Google: The Latest High-Tech Bete Noir

Published August 1, 2005

Beware lowly netizens, an ominous new threat lurks in your midst. Its name is Google, and this beast won’t rest until it has taken control of all our minds.

At least that’s what Wired columnist Adam Penenberg would have us believe.

In a June 23 article titled “Beware the Google Threat,” Penenberg spins a dark and foreboding tale of “big, bad” Google’s apparent sinister plot to take over the world and control our minds. You think I’m kidding? Let’s dissect Penenberg’s apocalyptic article in detail.

Penenberg levels several allegations at Google, some quite serious. “Google even gets to read our email so it can customize our ad viewing experience.”

Oh, please! Google doesn’t read our email like that. Do you really think Google founders Larry Page and Sergey Brin (or even their minions) have the time to sit around their offices all day and flip through the random musings of the public?

After that, Penenberg goes full throttle on the paranoia.

Cataloguing Our Memories

“The problem is that [Page and Brin] are inserting themselves into our lives,” he continues. “They wish to accompany us everywhere, forever. They want us to see the world through Google-colored glasses. Google filters our reality, dictates our aesthetic, collates and catalogs our memories, chooses what information we mine. The Google experience becomes a collective Rorschach test, which shapes our worldview and affects who we are and what we will become.”

Wow! Who knew Google was collating and cataloging our memories?

Unfortunately, Penenberg fails to offer any proof of Google’s reality-filtering, worldview-shaping plot. Perhaps he watched the far-fetched corporate conspiracy movie “Antitrust” the night before and had visions of high-tech conspiracies dancing in his head just itching to get out.

Contrary to the science fiction story Penenberg weaves in his column, Google has nowhere near the amount of power over our lives that he imagines.

First, let’s remember that no one forces us to use Google’s search engine or various other applications.

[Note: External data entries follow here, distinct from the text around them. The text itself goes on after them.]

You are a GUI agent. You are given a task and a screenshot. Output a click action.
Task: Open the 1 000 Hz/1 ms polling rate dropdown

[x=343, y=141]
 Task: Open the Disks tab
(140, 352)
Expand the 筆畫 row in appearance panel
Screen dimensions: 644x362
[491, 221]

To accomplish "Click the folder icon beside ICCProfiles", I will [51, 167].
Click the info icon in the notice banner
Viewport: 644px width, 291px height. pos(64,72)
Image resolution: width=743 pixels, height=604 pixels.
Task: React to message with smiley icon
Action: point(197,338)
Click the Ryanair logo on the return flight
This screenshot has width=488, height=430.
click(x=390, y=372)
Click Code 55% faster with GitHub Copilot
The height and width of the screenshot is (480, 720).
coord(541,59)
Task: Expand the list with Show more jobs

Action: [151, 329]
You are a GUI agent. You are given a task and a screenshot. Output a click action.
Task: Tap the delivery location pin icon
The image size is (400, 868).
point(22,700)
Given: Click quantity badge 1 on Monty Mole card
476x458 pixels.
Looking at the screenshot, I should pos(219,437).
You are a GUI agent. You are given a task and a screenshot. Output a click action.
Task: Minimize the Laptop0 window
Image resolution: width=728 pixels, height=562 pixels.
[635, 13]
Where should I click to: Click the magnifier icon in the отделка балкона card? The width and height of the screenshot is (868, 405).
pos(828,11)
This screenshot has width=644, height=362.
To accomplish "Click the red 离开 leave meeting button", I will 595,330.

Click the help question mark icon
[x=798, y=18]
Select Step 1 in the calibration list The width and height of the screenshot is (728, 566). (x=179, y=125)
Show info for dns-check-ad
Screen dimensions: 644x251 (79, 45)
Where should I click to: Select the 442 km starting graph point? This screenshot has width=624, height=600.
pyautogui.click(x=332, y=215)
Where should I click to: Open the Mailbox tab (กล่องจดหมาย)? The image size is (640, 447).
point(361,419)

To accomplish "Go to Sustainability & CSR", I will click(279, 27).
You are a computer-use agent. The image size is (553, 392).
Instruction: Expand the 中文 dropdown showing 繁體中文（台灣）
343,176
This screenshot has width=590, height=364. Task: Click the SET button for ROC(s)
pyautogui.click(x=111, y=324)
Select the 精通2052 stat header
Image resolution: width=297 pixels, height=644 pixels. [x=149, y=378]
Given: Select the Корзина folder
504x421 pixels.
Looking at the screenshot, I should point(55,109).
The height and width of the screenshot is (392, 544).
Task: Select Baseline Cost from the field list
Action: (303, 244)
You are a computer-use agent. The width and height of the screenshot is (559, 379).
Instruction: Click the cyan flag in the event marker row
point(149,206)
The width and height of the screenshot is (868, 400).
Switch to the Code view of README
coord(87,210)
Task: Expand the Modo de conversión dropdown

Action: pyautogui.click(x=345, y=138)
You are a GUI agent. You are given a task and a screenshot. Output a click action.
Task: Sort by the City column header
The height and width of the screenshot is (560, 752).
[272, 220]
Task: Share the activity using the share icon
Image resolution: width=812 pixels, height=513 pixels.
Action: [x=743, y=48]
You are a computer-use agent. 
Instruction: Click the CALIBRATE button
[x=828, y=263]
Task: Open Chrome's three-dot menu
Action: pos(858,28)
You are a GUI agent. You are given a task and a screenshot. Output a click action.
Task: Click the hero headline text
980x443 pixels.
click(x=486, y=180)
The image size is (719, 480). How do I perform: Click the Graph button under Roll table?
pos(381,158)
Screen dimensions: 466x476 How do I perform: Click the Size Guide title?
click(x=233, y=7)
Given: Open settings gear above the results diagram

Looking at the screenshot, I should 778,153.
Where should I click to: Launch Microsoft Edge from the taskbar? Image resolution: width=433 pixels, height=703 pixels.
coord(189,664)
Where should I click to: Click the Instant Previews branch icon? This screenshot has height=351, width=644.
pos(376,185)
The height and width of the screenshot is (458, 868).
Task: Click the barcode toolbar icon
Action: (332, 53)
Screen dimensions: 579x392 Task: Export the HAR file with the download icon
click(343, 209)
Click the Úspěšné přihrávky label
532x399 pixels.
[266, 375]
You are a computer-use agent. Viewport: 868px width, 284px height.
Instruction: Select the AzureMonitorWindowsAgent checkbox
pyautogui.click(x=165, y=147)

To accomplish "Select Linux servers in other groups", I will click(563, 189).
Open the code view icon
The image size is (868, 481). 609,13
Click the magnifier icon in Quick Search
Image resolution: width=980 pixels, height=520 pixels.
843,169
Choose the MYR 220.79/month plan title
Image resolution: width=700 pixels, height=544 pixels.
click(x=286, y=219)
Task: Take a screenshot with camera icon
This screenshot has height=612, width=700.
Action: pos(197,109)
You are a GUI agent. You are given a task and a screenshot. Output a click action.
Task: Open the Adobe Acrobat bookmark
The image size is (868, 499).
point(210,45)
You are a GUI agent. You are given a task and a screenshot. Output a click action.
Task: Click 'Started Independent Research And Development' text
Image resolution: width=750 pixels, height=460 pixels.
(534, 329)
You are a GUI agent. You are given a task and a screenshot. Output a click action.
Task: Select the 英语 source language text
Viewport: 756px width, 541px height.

Sure, we flock to its services in large numbers, but no one’s zapping us with a cattle prod to get us to do so. Google offers a number of very useful services, the vast majority of which are free. Far from just benefiting Google and its advertisers, therefore, there is a compelling argument to be made that Google has greatly benefited average Web surfers too.

Second, Google doesn’t dominate any of the markets it serves. It faces numerous competitors and threats of new entry in every field, including search. If you remain skeptical, try this little experiment. Go to the Google home page and type in the phrase “search engines.” Of the 43 million results Google will pull up in less than a second, the first dozen or so will be prominent alternative search tools.

Third, Penenberg’s assertion that Google “shapes our worldview and affects who we are and what we will become” is pure gobbledygook. Google doesn’t try to shape anything; it simply offers a portal that helps us find what millions of others are saying. Google is not like a traditional media operator that attempts to push specific viewpoints or types of content on us.

A little perspective is vital here. Arguments about a media or high-tech company trying to “shape our worldview” might have been a bit more credible in the past, when a handful of newspapers dominated the local print market and the big three networks dominated television. In our modern world of information overload and abundance, no single operator is able to control much of anything. There’s just far too much information zapping across the globe for anyone to be in control.

Villain du jour

This gets to my final beef with Penenberg’s column. He is playing a game that many other techno-doomsayers have engaged in before: villain creation. Remember when IBM was going to take over the world and program our brains? And then it was AT&T. After that, Microsoft. And don’t forget about AOL-Time Warner.

What I find particularly offensive about this sort of thinking is the way these critics always seem to assume we’re all just mindless sheep, aimlessly grazing the cyber-fields on whatever our purported techno-masters put in front of us. Meanwhile, the critics themselves–apparently thanks to their omniscient ability to see through the deceptions and brainwashing–are somehow completely immune.

To these critics I say this: Stop selling the rest of us short. We’re not as stupid, uninformed, or gullible as you think. After all, if someone is really trying to program our brains, they don’t seem to be doing a very good job of it. There’s still plenty of diversity of thought and innovation taking place online. Google, Microsoft, Yahoo!, Time Warner–or whoever your latest techno-villain du jour is–couldn’t do anything to stop this progress if they tried.


Adam Thierer ([email protected]) is senior fellow and director of the Center for Digital Media Freedom at the Progress & Freedom Foundation.